Tarefas propostas
• A. Transcreva do excerto fornecido o trecho que começa nas palavras "Permita-se ao autor" e termina depois de "contíguo ao Rossio].".
• B. Explique, em uma a três frases e com base no excerto fornecido, por que razão o autor afirma "Já não saio de casa!".

Permita-se ao autor que convide!

Permitam que o autor deste blog use este seu espaço para anunciar o lançamento de um seu livro. E permitam-me sobretudo que desde já vos considere convidados, para a apresentação da obra:

* Em Lisboa, no dia 16.05, pelas 18:30, na Ordem dos Advogados [sita no Largo de São Domingos, contíguo ao Rossio].
* No Porto, no dia 17.05, pela mesma hora, no Clube Literário do Porto, no n.º 22 da Rua da Alfândega.
* Em Faro, no dia 3 de Junho, pelas 18:30, na R. Dr. Cândido Guerreiro, nº 30, junto ao Largo do Mercado
.

Quem quiser ter uma ideia do que se trata, tente aqui, e depois disso, para aprofundar essa ideia, se não desanimar, aqui.

Wiki-símia

Há na ciber-população a ideia pela qual «Wikipedia» é tudo, e nela está tudo. Não há em relação à esmagadora maioria das pessoas a pergunta consistente em saber quem é quem que ali escreve e se pode não ser exacto tudo o que ali se diz. Nesse aspecto, a dita «enciclopédia» é semelhante à Internet em geral: o não informado leitor fica à mercê do atrevido escritor, cuja impunidade fica protegida, não poucas vezes, pelo anonimato. Agora o que eu nunca tinha visto foi um comentário bem disposto como aquela que vinha num post, lido esta amanhã, completamente em outro contexto, no caso acerca da URSS não ter assinado a Convenção de Genève e ter estado ou não obrigada a dispensar tratamento humanitário aos prisioneiros de guerra alemães na Segunda Guerra. Dizia assim: a Wikipedia é a crença de que 10 000 macacos a martelarem em 10 000 teclados conseguem criar uma obra de referência. Poder ser excesso em relação a muito do que lá está, mas dá pelo menos para pensar. Vendo melhor, ainda não desisto de comprar um dia a Enciclopedia Britânica. Também há on line e fazem descontos.

6.5.06

Breaking news......

Última hora! Acordei cansado de ter feito serão, abro as notícias e dou com esta: «O ministro dos Negócios Estrangeiros vai dar hoje uma conferência de imprensa para "desmentir o título" da notícia que o Expresso publica e que indica que Freitas do Amaral está "cansado no MNE"». Já não saio de casa! Ligo os canais todos da TV, varro o quadrante da rádio à espera do primeiro que o informar, sento-me com a Net aberta em tudo quanto é imprensa digital. Eu toda a orbe terráquea aguardamos, transidos. No entanto, com a imaginação já a rodar e a suprir a ignorância, calculo que a abrir, Sua Excelência diga nesta sua conferência, convocada de emergência, aos jornalistas estremunhados que tenham de a gramar: «Minhas senhoras e meus senhores, senti ser meu dever indeclinável, em nome da minha dignidade pessoal e do prestígio de Portugal no mundo, esclarecer que, ao contrário do que foi hoje noticiado em certa imprensa, o professor Diogo Freitas do Amaral não está cansado do MNE. O MNE é que está cansado do professor Diogo, farto do professor Freitas, agradecia ver-se livre do professor Amaral».

Material fornecido

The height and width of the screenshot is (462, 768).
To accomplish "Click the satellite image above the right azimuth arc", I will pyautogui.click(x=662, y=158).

Respostas dadas
• A.
Permita-se ao autor que convide!

Permitam que o autor deste blog use este seu espaço para anunciar o lançamento de um seu livro. E permitam-me sobretudo que desde já vos considere convidados, para a apresentação da obra:

* Em Lisboa, no dia 16.05, pelas 18:30, na Ordem dos Advogados [sita no Largo de São Domingos, contíguo ao Rossio].

• B. Ao abrir as notícias, o autor soube que o ministro dos Negócios Estrangeiros ia dar uma conferência de imprensa para "desmentir o título" da notícia do Expresso segundo a qual Freitas do Amaral estava "cansado no MNE". Fica em casa para a acompanhar: liga todos os canais de TV, percorre a rádio e abre a imprensa digital à espera do primeiro que o informe.